Cronaca Ragusa

Sciopero della fame per Maurizio Ciaculli

Aspettando Godot

Ragusa - Ha iniziato stamani lo sciopero della fame e della sete l’imprenditore agricolo Maurizio Ciaculli, 55 anni di Vittoria, che in passato ha denunciato la vicenda delle melanzane taroccate di una grossa azienda della Grande distribuzione.

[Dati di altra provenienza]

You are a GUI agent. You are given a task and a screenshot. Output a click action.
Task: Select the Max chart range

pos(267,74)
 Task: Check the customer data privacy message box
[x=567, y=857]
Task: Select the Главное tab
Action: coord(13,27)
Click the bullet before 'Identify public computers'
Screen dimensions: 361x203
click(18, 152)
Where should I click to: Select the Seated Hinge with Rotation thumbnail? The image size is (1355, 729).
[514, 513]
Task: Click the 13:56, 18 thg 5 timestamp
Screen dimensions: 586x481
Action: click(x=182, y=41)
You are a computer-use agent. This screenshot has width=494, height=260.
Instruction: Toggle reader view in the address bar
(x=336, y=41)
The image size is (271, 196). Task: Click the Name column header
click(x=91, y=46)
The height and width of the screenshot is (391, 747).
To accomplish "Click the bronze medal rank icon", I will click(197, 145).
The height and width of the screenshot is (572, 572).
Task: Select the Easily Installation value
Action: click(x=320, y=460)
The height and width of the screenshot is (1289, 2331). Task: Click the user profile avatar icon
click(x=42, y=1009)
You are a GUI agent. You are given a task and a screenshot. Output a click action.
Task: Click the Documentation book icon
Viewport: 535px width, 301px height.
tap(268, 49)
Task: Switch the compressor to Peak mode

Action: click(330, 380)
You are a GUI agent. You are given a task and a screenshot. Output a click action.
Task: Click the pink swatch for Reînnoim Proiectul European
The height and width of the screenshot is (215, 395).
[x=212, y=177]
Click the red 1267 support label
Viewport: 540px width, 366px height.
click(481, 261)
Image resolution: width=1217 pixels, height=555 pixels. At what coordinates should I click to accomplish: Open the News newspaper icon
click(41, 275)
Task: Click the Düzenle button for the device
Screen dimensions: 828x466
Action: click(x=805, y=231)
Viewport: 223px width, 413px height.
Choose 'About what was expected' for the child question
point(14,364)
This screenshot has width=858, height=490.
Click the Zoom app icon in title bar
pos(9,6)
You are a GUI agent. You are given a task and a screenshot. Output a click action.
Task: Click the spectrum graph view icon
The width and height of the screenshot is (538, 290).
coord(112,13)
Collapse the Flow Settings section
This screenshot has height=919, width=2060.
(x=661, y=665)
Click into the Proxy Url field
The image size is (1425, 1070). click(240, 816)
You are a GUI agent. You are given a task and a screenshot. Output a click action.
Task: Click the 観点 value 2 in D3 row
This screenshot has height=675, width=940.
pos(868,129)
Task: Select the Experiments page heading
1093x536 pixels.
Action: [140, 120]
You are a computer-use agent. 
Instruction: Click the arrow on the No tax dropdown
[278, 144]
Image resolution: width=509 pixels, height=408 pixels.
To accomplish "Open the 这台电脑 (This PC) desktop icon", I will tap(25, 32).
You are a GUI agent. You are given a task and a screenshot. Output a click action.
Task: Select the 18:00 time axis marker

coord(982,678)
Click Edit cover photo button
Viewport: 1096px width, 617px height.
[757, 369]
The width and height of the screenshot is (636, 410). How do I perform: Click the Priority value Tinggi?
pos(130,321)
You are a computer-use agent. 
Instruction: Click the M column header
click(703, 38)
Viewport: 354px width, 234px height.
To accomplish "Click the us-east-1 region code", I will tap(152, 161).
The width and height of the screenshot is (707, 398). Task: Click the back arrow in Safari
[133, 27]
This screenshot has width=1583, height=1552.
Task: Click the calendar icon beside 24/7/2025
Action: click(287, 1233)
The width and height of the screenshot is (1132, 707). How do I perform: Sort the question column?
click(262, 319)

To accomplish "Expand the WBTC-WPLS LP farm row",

L’imprenditore si trova davanti alla sede della Prefettura di Ragusa e dopo aver incontrato il rappresentante del governo ha deciso di attuare questa clamorosa protesta contro “l’indifferenza dello Stato nei confronti chi denuncia la criminalità”. Ciaculli aspetta da anni una provvisionale che lo Stato gli dovrebbe dare in quanto vittima di estorsione e di minacce da parte della criminalità organizzata, tra l’altro lo stesso imprenditore ha subito diversi atti intimidatori dopo la sua denuncia contro la Grande distribuzione.

“Dopo 4 anni di denunce - dice Ciaculli - e dopo 3 anni di mezzo di dalla mia istanza ai sensi della legge 44/99 (vittima del racket) ad oggi non ho avuto alcun rimborso. Prima ero vittima della criminalità, ora sono vittima dello Stato”.

La storia di Maurizio Ciaculli comincia nel 2012 ed è stato lui a raccontarla, oltre che ai magistrati anche ai giornali. “Avevo un’azienda di confezionamento di prodotti ortofrutticoli, dove lavoravano circa cento padri di famiglia – ricorda l’imprenditore vittoriese – e nel 2012 sono entrato in un supermercato di Vittoria e, per puro caso, nei banchi ho trovato delle melanzane, secondo me spagnole, avvolte in un imballaggio di cartone non conforme alla normativa e spacciate per prodotto italiano. Mi sono incuriosito, ho sollevato l’imballaggio e ho trovato un grande bollino dove si dichiarava che la melanzana era prodotta dalla mia azienda, col mio numero di global cup, lavorata e commercializzata da una società di Verona. Decisi di denunciare i fatti alla guardia di finanza che sequestrò i prodotti e da allora è iniziata la mia battaglia di legalità contro le frodi commerciali ma l’unico risultato che ho ottenuto è che sono disoccupato, senza azienda e fra poco senza casa che mi è stata messa all’asta”.